Exercise objective:
Find each line in the records below that contains the word "height", and copy those lines.

Stored rows:
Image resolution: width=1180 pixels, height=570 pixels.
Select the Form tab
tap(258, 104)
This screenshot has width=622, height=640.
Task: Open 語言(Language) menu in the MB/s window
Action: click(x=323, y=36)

Output for this exercise:
Image resolution: width=1180 pixels, height=570 pixels.
This screenshot has width=622, height=640.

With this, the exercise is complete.